Top of SUPPLIED ENTRIES

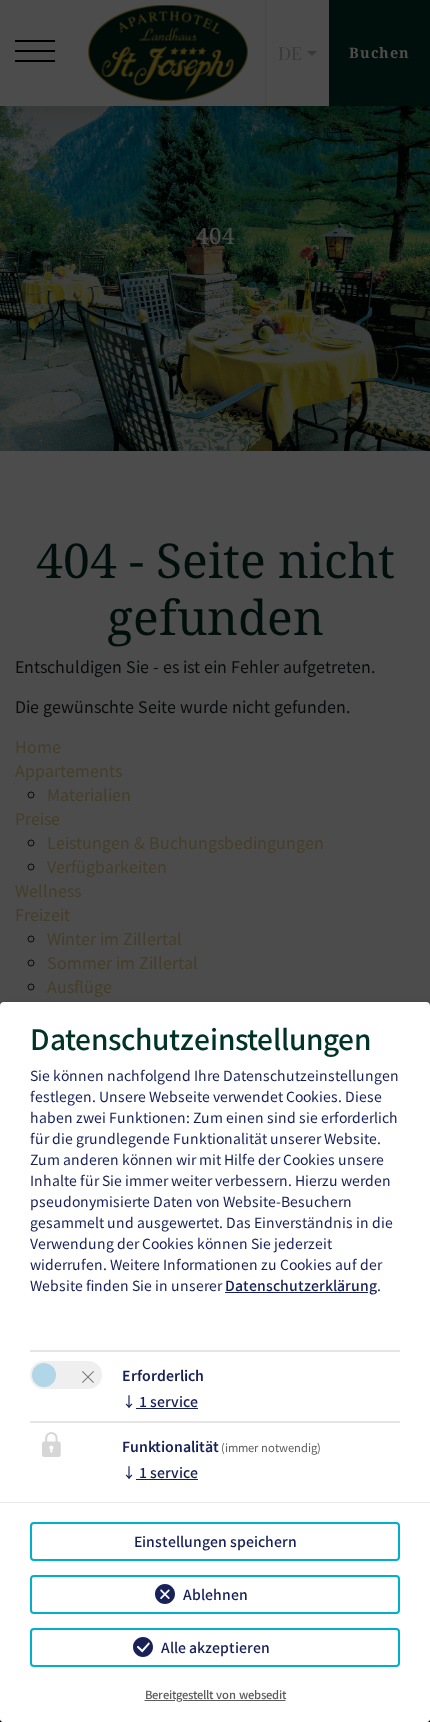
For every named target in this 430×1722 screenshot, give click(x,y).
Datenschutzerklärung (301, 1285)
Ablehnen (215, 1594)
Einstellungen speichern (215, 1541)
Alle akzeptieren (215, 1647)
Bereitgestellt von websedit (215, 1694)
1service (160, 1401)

Bottom of SUPPLIED ENTRIES

* [WHAT IS NEEDED]: Would you retype each line above exactly and skip every image?

* [OUTPUT OF THE TASK]:
For every named target in this 430×1722 screenshot, give click(x,y).
Datenschutzerklärung (301, 1285)
Ablehnen (215, 1594)
Einstellungen speichern (215, 1541)
Alle akzeptieren (215, 1647)
Bereitgestellt von websedit (215, 1694)
1service (160, 1401)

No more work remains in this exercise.